In the items below, rewrite each line as a Markdown table with columns Row and Line. Start with the line containing "Click the Import button at top right" and continue through the end of the items, leaving out blank lines.

DATA PROVIDED >>
######
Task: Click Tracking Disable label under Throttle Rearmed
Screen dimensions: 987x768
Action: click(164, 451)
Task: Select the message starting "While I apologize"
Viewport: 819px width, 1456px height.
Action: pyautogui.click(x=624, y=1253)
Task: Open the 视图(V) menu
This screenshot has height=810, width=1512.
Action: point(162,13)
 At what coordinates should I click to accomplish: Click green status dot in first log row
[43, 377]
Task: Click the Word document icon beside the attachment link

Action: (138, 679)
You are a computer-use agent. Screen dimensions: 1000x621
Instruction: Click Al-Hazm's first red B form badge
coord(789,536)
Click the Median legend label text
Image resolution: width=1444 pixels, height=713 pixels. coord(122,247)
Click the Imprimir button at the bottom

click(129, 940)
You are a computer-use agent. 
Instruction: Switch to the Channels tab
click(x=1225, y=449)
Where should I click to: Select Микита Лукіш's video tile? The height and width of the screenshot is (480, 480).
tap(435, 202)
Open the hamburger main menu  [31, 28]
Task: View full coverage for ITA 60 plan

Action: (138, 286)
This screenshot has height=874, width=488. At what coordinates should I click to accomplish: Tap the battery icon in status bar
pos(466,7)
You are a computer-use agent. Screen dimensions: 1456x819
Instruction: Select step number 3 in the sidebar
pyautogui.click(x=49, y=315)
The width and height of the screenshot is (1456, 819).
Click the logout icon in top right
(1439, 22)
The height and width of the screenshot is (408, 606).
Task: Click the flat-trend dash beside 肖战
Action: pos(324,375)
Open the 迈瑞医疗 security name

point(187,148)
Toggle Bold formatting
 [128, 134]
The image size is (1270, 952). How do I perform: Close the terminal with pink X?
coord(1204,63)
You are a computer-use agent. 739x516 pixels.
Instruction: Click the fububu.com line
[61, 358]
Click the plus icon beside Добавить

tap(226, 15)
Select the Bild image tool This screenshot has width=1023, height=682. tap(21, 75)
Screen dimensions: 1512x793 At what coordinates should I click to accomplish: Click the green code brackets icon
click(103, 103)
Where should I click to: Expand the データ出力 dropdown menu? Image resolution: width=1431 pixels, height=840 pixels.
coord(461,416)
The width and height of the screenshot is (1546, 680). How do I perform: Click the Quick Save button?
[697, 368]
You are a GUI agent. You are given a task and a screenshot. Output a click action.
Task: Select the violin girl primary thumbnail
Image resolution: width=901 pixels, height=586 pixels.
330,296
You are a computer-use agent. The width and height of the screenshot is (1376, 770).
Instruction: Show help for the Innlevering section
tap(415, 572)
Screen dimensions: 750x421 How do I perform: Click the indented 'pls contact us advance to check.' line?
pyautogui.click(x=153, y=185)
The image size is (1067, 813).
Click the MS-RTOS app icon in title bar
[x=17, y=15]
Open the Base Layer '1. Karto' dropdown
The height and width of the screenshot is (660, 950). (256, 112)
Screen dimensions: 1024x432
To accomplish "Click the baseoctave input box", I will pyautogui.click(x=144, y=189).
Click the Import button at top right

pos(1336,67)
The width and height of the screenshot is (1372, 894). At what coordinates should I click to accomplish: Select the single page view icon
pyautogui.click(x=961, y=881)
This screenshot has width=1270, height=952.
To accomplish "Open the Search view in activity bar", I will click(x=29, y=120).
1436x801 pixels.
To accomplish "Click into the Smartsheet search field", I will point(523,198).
######
EXERCISE SOLUTION >>
| Row | Line |
|---|---|
| 1 | Click the Import button at top right |
| 2 | pos(1336,67) |
| 3 | The width and height of the screenshot is (1372, 894). At what coordinates should I click to accomplish: Select the single page view icon |
| 4 | pyautogui.click(x=961, y=881) |
| 5 | This screenshot has width=1270, height=952. |
| 6 | To accomplish "Open the Search view in activity bar", I will click(x=29, y=120). |
| 7 | 1436x801 pixels. |
| 8 | To accomplish "Click into the Smartsheet search field", I will point(523,198). |